But I thought it was flawed in several key ways:

1. It failed to clearly articulate the moral issues at stake. That Raphael was about to re-initiate the apocalypse was a pretty clear argument in favor of doing whatever it takes to stop him, even if it means cleaning up another mess later. The show failed to explain why Sam and Dean think that Cas working with Crowley is so much worse--a generic "deals with the devil are bad" just doesn't cut it, considering that Sam, Dean, and Bobby have all taken that action on various occasions. Presumably we'll learn that Crowley's plans aren't just about hell but will devastate earth, and/or that Cas has done terrible things in pursuit of purgatory (like killing Rachel), but Sam and Dean don't know those things yet, so their adamance seems extreme.

SPN has usually been so good about avoiding simple answers to the ends/means question, but here the proposed solution of "If Cas had only talked to Sam and Dean..." is distressingly simplistic. What if he had, and that delay caused Raphael to raise Lucifer/Michael and destroy earth? Also frustrating is the show's failure to have Cas explain to Dean why he didn't talk to him--quite reasonably, to protect Dean's hard-won happiness. Not that Dean's at fault for retiring, but that fact would cast Castiel's actions is a significantly kinder light.

2. They failed to explain the depth of the relationship between Dean and Castiel. They show us Dean wanting so desperately to believe in Cas, and so angry at being betrayed, but why? Most of their relationship in the past three seasons has consisted of winks to the audience about sexual tension, but the show doesn't have the guts to go the slashy route, so on a literal level Cas is just a "friend" that they go to for exposition and deus ex machinas. This is not the complaint of a bitter slasher*; I honestly think that by substituting winks and ho!yay for real development of the relationship, the show undercut itself. When you strip away the winks, there's no there there.

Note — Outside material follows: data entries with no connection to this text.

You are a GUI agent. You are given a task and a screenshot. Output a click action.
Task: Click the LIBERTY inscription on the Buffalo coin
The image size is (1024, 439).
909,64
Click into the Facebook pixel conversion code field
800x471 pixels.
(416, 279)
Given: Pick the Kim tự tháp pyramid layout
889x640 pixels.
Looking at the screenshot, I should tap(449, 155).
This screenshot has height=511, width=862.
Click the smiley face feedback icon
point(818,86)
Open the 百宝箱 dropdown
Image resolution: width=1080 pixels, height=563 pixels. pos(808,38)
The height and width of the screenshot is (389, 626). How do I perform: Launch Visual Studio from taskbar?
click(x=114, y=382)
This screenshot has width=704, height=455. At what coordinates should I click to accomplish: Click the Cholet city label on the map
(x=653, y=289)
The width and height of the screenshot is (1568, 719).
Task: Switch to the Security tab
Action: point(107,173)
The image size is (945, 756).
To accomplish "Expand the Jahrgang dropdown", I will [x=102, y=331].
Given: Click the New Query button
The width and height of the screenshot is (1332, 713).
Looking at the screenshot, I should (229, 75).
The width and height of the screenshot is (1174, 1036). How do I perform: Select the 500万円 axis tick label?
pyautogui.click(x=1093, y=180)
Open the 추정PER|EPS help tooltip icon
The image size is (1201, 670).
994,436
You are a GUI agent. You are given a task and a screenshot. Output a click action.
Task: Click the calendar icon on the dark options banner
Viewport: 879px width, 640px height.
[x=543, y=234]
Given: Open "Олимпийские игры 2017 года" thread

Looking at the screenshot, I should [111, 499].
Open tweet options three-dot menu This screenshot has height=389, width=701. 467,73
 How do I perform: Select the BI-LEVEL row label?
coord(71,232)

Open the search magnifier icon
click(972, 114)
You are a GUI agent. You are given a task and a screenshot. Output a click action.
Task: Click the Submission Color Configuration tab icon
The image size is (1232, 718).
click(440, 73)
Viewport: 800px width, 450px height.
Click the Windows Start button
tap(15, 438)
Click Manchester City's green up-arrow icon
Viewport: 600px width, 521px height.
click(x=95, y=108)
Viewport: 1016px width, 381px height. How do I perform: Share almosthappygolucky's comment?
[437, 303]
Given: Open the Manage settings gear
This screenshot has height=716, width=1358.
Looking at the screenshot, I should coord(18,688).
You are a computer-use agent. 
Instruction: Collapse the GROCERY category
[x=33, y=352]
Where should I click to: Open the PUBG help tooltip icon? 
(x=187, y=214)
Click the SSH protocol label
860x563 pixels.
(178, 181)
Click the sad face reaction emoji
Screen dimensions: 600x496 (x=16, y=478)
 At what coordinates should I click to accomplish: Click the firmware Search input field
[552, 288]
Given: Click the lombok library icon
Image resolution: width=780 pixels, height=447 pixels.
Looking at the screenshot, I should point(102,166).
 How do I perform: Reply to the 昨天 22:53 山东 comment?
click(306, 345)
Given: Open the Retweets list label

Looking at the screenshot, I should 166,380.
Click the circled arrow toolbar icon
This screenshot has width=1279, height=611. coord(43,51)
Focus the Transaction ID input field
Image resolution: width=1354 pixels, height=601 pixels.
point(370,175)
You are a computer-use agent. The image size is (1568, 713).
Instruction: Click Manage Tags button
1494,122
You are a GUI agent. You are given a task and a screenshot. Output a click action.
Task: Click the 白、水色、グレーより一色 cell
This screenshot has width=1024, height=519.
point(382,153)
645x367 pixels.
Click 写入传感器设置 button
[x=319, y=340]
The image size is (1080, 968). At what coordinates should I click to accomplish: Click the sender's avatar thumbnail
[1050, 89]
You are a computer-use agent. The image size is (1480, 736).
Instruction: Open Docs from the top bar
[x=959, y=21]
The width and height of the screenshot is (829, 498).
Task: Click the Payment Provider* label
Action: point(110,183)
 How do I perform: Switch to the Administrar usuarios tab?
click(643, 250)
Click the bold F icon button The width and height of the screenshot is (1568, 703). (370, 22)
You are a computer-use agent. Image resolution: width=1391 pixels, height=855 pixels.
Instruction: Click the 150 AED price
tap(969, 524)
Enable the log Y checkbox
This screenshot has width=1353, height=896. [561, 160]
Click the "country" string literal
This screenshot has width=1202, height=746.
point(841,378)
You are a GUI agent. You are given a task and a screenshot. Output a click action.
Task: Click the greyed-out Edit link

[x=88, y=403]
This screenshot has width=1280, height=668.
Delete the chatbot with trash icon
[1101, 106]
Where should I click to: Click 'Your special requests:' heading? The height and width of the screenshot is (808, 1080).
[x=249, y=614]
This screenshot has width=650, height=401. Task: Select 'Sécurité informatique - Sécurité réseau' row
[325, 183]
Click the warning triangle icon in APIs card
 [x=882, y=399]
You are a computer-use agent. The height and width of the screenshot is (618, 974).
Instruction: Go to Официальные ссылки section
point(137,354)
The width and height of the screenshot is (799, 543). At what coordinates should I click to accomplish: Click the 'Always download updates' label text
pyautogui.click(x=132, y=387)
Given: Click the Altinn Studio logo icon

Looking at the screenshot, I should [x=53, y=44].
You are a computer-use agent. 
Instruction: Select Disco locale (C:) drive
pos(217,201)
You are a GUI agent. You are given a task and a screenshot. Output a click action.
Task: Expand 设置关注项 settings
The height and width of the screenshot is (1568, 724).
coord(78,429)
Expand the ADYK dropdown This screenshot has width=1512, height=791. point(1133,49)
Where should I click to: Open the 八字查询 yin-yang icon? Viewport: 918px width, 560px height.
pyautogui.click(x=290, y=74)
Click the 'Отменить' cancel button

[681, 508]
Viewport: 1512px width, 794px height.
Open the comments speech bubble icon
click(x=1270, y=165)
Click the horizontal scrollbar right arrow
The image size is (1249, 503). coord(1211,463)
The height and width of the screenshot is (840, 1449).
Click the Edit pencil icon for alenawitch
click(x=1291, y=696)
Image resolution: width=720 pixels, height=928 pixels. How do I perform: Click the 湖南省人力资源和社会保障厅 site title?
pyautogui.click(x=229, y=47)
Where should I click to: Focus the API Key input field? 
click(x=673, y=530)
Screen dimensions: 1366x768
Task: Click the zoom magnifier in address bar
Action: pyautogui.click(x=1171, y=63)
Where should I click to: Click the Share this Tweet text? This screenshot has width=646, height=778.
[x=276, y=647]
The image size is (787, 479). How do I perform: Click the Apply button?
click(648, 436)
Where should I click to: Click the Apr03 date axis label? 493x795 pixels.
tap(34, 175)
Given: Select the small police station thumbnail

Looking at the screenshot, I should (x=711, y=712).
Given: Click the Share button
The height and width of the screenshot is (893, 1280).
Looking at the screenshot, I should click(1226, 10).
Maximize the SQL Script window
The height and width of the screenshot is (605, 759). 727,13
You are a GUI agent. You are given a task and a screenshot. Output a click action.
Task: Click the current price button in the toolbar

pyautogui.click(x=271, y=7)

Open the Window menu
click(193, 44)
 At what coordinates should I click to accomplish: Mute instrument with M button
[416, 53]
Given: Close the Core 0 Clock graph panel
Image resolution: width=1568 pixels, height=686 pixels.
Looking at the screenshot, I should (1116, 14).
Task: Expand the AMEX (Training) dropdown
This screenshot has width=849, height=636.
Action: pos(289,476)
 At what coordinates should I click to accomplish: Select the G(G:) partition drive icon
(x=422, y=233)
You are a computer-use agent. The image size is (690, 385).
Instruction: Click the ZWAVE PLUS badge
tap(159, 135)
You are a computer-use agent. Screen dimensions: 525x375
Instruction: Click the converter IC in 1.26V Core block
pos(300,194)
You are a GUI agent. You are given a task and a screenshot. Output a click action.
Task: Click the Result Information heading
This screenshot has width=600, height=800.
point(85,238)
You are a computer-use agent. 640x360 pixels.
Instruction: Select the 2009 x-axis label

* Of course my ideal would be that the damn show would go the Torchwood route, stop snickering like a teenage boy, and actually tell the slashy version of the story. This is why I want Russell T. Davies to write EVERYTHING.

And I was disappointed that it took so little for Dean to actually be ready to kill Cas. Half an episode and some moral ambiguity? Compare that to "Born Under a Bad Sign" where Dean won't kill evil!Sam no matter what way more evil stuff he gets up to. For a storyline whose emotional depth depends on the audience investing in the relationship between Dean and Cas, the show is failing to provide a reason for me to care.

OTOH, Misha Collins knocked this episode out of the park, and Jensen Ackles is always a pleasure to watch (though I wish he'd played that final scene with a lot more internal conflict and depth of feeling).

So do we really have to wait two weeks for the finale? Why does the CW hate me??!!

Originally published at rusty-halo.com. You can comment here or there.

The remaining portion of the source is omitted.